To measure how changes in Mexico’s output influence feed demand, we write the log of the cost share for feed input i as follows:

$${\rm{ln}}\left( {{s_i}} \right) = {\rm{ln}}\left( {{w_i}{x_i}/C} \right) = {\rm{ln}}\left( {{x_i}} \right) + {\rm{ln}}({w_i}) - {\rm{ln}}\left( C \right).$$(A1)

Solving for the ith input produces

$${\rm{ln}}\left( {{x_i}} \right) = {\rm{ln}}\left( {{s_i}} \right) - {\rm{ln}}({w_i}) + {\rm{ln}}\left( C \right).$$(A2)

Assuming input prices are exogenous, the impact of chicken output on the demand for the ith input is

$${\rm{}}\partial \ln \left( {{x_i}} \right)/\partial {\rm{ln}}\left( Y \right) = {{\partial {\rm{ln}}\left( {{s_i}} \right)} \over {\partial {\rm{ln}}Y}} + {{\partial \ln \left( C \right)} \over {\partial \ln \left( Y \right)}} = {{\partial {s_i}} \over {\partial {\rm{ln}}Y}} \times \left( {{1 \over {{s_i}}}} \right) + {{\partial \ln \left( C \right)} \over {\partial \ln \left( Y \right)}}.$$(A3)

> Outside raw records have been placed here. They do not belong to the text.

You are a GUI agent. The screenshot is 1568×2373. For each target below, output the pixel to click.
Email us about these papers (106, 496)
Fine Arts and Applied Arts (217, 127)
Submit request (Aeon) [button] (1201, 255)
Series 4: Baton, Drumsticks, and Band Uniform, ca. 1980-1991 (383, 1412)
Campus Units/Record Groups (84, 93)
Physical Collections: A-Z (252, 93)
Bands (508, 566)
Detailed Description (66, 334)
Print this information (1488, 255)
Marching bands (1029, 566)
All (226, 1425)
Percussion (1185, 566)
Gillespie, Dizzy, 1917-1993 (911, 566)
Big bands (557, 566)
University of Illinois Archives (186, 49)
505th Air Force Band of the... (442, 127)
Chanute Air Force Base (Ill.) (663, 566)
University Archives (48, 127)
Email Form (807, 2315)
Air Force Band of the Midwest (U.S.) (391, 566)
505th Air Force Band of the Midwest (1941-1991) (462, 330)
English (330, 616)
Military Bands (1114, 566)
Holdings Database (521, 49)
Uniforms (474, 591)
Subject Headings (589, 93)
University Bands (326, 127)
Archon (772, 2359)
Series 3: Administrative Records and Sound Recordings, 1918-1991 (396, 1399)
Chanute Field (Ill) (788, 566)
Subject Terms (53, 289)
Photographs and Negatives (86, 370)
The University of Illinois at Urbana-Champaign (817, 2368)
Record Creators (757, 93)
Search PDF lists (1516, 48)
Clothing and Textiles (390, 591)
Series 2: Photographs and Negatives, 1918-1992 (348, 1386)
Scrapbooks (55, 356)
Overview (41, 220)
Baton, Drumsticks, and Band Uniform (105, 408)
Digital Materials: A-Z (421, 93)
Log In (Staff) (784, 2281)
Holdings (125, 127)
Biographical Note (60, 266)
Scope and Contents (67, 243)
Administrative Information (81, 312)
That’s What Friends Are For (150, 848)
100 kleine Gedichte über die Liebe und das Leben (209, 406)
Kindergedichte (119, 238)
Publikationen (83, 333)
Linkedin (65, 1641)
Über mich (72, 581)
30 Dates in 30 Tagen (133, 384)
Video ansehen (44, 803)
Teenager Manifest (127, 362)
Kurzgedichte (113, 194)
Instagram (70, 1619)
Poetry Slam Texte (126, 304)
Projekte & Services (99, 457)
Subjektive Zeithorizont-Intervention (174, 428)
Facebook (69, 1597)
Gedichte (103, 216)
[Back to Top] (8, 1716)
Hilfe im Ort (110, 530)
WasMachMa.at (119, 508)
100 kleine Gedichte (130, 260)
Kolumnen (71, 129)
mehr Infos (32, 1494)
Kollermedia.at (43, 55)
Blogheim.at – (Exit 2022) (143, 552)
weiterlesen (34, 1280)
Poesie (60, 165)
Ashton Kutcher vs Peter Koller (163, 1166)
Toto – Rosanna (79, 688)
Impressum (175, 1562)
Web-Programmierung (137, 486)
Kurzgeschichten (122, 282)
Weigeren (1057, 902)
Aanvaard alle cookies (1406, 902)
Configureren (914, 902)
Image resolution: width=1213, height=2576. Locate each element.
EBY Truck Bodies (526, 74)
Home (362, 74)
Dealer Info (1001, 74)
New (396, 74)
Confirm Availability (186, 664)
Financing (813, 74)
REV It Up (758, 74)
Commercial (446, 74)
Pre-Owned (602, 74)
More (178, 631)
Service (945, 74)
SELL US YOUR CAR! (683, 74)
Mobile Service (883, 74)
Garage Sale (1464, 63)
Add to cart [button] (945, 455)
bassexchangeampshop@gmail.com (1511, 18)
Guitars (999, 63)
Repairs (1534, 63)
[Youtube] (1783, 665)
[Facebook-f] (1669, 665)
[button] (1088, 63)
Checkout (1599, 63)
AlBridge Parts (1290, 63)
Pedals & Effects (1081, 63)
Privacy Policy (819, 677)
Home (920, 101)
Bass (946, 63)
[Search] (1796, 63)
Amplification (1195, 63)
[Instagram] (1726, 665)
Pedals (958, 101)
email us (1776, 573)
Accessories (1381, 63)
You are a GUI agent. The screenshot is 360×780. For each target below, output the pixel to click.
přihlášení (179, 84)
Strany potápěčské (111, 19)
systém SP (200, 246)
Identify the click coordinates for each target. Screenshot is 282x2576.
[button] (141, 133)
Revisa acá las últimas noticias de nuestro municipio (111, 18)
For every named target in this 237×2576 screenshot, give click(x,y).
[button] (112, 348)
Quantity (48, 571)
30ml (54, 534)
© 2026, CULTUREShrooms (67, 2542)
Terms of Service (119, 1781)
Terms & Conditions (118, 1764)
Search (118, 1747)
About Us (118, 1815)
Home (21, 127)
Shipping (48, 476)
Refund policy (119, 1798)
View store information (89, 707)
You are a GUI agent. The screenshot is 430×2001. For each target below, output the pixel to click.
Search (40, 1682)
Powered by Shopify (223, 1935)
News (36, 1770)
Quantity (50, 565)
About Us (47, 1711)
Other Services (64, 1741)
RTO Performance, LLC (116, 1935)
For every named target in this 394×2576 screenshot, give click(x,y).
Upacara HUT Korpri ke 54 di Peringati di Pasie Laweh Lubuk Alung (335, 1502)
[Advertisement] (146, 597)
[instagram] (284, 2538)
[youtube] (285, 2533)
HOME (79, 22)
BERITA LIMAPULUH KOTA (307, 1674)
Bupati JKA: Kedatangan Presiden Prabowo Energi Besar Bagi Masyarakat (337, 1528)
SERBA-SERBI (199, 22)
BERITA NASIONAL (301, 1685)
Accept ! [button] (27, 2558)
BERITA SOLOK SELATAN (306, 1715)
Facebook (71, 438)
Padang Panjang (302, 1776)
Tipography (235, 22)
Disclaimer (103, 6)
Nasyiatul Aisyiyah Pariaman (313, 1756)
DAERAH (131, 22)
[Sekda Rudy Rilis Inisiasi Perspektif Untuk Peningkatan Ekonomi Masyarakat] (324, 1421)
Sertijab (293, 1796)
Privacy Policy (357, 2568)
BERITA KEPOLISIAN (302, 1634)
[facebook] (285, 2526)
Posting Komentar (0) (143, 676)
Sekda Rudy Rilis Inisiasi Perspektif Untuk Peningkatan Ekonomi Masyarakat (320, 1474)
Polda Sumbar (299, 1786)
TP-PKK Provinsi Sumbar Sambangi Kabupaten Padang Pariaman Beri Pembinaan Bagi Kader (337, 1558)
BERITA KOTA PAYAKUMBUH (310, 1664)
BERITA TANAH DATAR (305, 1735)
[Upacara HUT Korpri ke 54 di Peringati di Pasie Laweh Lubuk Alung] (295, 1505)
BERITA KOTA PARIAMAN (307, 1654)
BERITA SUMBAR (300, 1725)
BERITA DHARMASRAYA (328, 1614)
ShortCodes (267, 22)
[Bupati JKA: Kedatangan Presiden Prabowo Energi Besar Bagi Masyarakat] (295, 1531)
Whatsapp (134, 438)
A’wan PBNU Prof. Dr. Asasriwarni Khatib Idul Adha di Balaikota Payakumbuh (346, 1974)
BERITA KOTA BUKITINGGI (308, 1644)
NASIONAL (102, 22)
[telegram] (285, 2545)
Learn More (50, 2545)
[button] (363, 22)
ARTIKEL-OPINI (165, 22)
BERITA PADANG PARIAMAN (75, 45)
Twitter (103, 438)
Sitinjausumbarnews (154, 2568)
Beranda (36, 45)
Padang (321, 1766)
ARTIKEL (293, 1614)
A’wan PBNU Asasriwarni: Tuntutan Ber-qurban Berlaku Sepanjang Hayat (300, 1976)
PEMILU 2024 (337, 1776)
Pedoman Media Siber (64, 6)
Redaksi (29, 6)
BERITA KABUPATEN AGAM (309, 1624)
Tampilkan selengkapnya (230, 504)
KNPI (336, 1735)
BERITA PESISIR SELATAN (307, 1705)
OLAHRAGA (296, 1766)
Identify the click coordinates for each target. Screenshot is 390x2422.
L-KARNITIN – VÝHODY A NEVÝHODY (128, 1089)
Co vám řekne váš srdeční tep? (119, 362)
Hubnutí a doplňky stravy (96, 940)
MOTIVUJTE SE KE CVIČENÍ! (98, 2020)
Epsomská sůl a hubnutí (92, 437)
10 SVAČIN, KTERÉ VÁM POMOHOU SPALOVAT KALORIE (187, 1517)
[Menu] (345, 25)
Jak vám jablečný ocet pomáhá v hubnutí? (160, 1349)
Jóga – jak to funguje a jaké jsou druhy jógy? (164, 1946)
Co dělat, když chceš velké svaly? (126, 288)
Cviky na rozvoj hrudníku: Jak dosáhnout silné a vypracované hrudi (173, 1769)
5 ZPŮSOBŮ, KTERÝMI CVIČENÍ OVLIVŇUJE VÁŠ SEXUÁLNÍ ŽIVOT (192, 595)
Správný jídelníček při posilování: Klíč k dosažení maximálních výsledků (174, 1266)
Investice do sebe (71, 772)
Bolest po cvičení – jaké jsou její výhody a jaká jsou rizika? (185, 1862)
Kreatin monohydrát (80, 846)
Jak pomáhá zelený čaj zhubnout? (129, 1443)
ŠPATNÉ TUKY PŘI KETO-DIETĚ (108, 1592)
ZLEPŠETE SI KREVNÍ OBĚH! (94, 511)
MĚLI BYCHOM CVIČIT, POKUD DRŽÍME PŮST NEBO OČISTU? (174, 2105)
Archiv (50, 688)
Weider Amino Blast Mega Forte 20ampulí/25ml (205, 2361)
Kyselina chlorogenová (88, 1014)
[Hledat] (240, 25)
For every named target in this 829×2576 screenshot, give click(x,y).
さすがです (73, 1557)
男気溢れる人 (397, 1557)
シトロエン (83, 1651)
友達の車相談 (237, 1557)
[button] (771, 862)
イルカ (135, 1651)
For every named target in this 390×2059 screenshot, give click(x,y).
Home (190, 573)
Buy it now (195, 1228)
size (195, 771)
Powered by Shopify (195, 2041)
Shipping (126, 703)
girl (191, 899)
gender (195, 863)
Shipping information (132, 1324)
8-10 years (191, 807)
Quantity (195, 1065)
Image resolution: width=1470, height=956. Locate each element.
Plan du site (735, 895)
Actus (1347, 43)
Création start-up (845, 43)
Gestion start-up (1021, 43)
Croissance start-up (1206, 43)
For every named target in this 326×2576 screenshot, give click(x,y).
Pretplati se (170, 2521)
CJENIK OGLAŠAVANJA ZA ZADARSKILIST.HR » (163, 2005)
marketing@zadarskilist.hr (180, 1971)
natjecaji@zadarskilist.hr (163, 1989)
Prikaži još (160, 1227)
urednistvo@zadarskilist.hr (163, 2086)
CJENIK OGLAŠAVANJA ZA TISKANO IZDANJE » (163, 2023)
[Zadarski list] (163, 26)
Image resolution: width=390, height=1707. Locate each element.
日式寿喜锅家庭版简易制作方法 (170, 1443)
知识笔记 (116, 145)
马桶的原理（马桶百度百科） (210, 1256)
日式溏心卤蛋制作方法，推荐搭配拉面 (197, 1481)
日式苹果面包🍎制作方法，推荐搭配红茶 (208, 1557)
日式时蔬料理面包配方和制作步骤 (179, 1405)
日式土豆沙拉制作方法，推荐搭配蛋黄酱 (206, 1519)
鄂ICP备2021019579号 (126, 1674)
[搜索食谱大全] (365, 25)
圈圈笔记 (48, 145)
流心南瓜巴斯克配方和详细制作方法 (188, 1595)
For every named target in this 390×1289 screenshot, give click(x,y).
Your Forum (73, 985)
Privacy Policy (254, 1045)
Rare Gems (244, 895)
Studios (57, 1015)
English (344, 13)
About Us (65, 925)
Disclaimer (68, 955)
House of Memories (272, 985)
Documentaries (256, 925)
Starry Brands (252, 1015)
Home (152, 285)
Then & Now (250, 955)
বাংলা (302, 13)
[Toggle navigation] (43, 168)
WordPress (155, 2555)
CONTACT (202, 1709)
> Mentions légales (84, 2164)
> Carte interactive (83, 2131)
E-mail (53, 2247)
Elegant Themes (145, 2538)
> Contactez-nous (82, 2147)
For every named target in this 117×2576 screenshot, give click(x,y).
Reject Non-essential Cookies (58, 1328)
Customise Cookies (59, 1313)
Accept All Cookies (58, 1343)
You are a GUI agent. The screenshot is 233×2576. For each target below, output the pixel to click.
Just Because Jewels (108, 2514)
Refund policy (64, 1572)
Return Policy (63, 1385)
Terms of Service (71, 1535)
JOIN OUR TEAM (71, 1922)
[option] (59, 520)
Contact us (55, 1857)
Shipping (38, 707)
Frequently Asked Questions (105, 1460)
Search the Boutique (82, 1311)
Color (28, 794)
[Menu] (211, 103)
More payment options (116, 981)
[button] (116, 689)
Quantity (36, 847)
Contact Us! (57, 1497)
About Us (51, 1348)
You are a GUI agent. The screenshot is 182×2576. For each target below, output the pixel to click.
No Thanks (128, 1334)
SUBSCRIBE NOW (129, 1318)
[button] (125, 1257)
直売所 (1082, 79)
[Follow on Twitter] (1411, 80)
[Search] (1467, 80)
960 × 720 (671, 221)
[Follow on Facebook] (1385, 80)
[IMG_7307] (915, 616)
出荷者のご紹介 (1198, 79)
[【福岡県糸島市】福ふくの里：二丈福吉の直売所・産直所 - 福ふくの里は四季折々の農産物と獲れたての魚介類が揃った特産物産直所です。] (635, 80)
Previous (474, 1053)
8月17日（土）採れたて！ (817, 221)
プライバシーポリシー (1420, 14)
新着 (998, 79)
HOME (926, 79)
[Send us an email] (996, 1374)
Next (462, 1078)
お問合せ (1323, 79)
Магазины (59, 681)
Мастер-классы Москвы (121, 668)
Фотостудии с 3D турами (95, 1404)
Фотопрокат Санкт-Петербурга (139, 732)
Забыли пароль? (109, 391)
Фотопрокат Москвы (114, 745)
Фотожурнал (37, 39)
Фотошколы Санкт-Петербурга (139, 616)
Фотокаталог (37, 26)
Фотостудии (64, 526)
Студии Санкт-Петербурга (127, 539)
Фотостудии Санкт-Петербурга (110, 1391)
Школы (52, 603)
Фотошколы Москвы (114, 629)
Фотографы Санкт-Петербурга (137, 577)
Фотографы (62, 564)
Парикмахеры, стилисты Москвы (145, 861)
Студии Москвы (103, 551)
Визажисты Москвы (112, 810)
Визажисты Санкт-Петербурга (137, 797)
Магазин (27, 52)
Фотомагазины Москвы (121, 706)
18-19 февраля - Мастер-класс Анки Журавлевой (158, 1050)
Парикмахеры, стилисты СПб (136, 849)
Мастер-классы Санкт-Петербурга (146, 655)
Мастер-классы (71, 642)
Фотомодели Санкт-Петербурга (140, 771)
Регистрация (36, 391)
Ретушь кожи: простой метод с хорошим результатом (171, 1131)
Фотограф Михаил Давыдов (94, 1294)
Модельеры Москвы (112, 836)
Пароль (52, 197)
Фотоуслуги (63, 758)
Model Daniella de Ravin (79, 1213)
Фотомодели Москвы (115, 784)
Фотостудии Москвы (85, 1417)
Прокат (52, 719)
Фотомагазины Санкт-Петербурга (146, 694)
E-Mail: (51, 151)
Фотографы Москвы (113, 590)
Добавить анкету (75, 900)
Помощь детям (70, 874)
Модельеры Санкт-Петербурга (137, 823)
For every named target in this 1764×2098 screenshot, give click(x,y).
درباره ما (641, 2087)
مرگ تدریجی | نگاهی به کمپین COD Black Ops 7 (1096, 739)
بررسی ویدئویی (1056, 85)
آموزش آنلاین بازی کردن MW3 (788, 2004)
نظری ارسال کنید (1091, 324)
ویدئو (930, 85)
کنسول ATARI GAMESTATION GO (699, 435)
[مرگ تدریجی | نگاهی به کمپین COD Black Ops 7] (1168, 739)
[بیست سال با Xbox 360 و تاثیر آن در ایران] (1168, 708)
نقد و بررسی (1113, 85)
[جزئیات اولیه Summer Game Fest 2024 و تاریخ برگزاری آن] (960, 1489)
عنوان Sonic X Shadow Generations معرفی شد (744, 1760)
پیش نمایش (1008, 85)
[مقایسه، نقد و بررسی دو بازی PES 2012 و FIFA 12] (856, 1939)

In a single output cost function, the last term on the right-hand side represents the elasticity of scale. To measure the impact of Mexico’s chicken output on the demand for feed grains requires estimation of parameters that are not contained in the input demand equation. That is, using our cost function (allowing chicken = Y 1), the scale elasticity, the last term in equation (A3), is

$${{\partial \ln\left( C \right)} \over {\partial \ln\left( {{Y_1}} \right)}} = {\alpha _1} + {\alpha _{21}}\ln\left( {{Y_2}} \right) + \mathop\sum \limits_{i = 1}^5 {\beta _{iy1}}\ln\left( {{w_i}} \right) + \mathop\sum \limits_{k = 1}^3 {\mu _{k1}}{\rm{ln}}({X_k}).$$(A4)

The β iy1 parameters in equation (A4) can be obtained by estimating input share equations. However, parameters μk 1, α 1, α 21 are not represented in the input share equations. One way to obtain these remaining parameters is to estimate the cost function directly, which can be a difficult undertaking. The cost function contains a large number of variables, which could create severe multicollinearity problems, particularly among the many interaction terms. We estimate a price/marginal cost markup equation to obtain these parameters.